Pixel coordinate grounding data
--- START ---

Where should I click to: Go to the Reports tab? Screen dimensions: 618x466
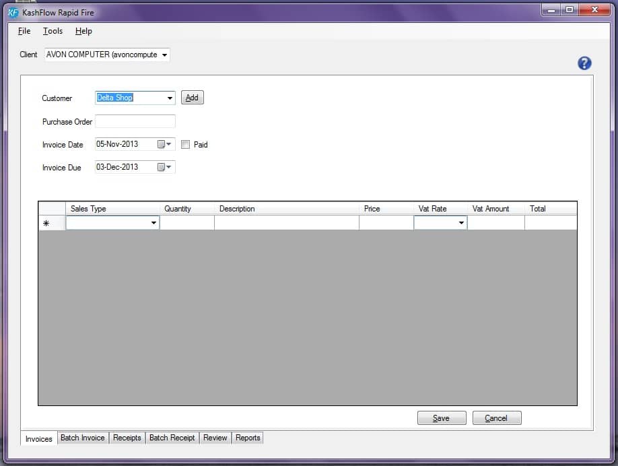point(248,438)
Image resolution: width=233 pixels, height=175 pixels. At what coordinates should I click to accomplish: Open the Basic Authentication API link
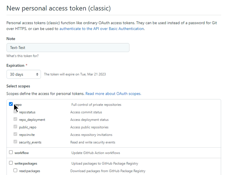pos(101,29)
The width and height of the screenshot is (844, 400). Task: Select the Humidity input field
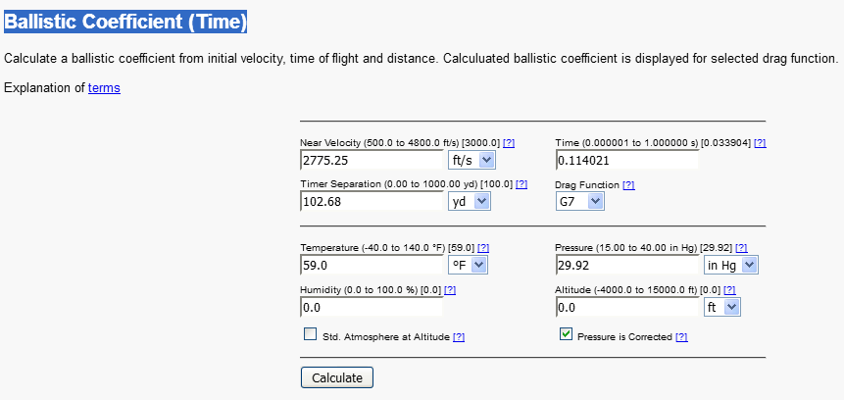[372, 307]
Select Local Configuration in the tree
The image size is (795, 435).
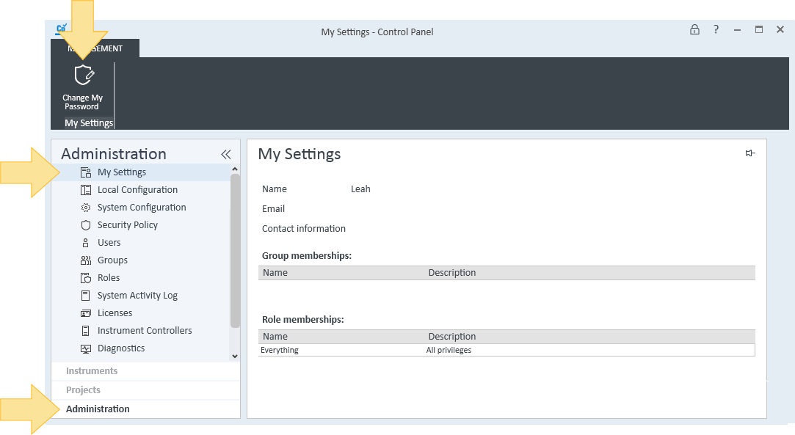click(x=137, y=189)
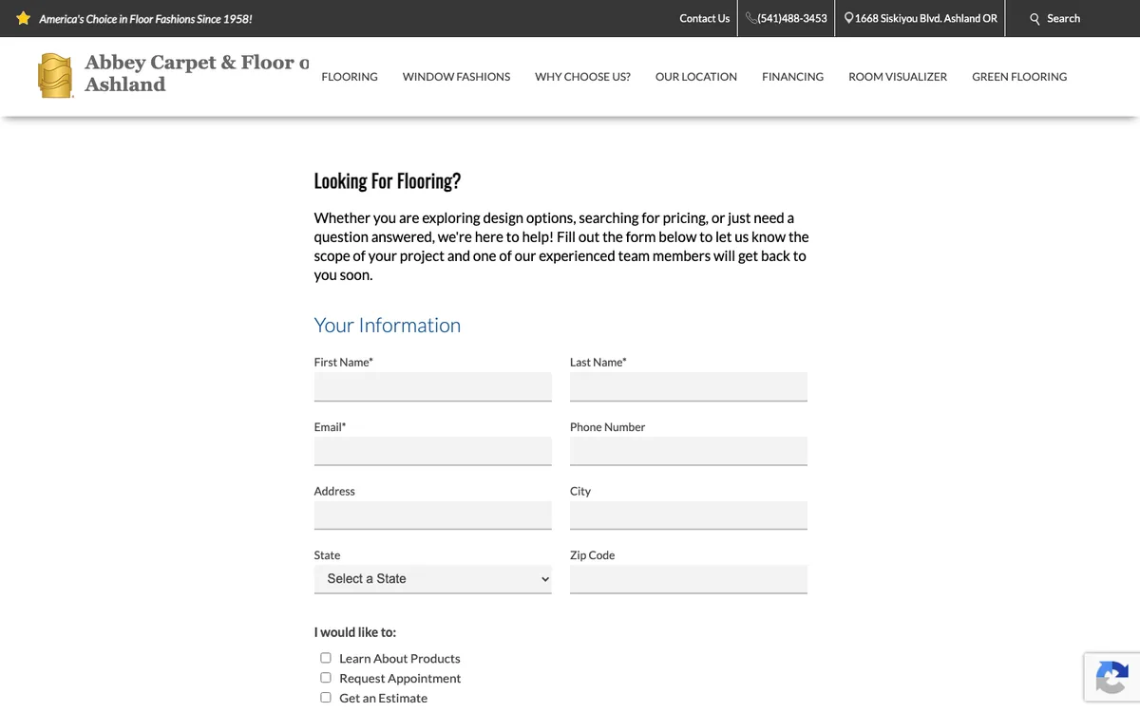Viewport: 1140px width, 712px height.
Task: Click the phone icon beside (541)488-3453
Action: pyautogui.click(x=751, y=18)
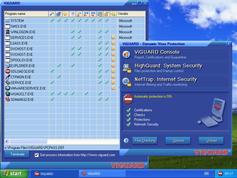237x178 pixels.
Task: Click the NetTrap Internet Security @ icon
Action: coord(127,82)
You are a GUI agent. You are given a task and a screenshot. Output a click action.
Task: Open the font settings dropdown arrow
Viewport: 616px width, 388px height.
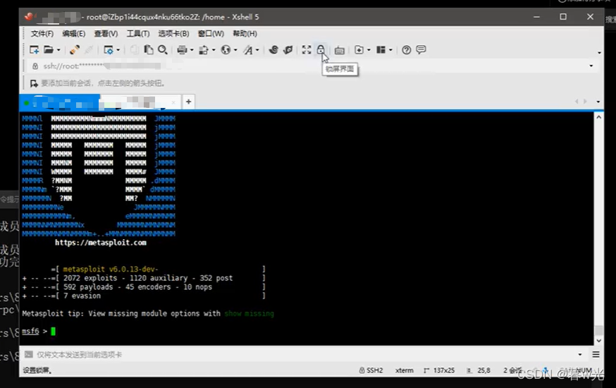[x=258, y=50]
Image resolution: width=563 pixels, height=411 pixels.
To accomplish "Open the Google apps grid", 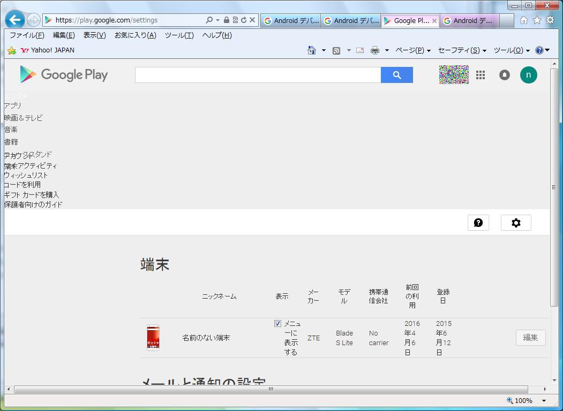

--- END ---

Work item: Return, exactly as they stand, all of the lines above, but not the pictures.

Result:
Where should I click to: Go to the Reports tab? Screen dimensions: 618x466
point(248,438)
Image resolution: width=233 pixels, height=175 pixels. At what coordinates should I click to accomplish: Open the Basic Authentication API link
pos(101,29)
The width and height of the screenshot is (844, 400). Task: Select the Humidity input field
[372, 307]
Select Local Configuration in the tree
The image size is (795, 435).
click(x=137, y=189)
Viewport: 1140px width, 712px height.
Task: Click the phone icon beside (541)488-3453
Action: pyautogui.click(x=751, y=18)
237x178 pixels.
Task: Click the NetTrap Internet Security @ icon
Action: coord(127,82)
You are a GUI agent. You are given a task and a screenshot. Output a click action.
Task: Open the font settings dropdown arrow
Viewport: 616px width, 388px height.
[x=258, y=50]
Image resolution: width=563 pixels, height=411 pixels.
To accomplish "Open the Google apps grid", 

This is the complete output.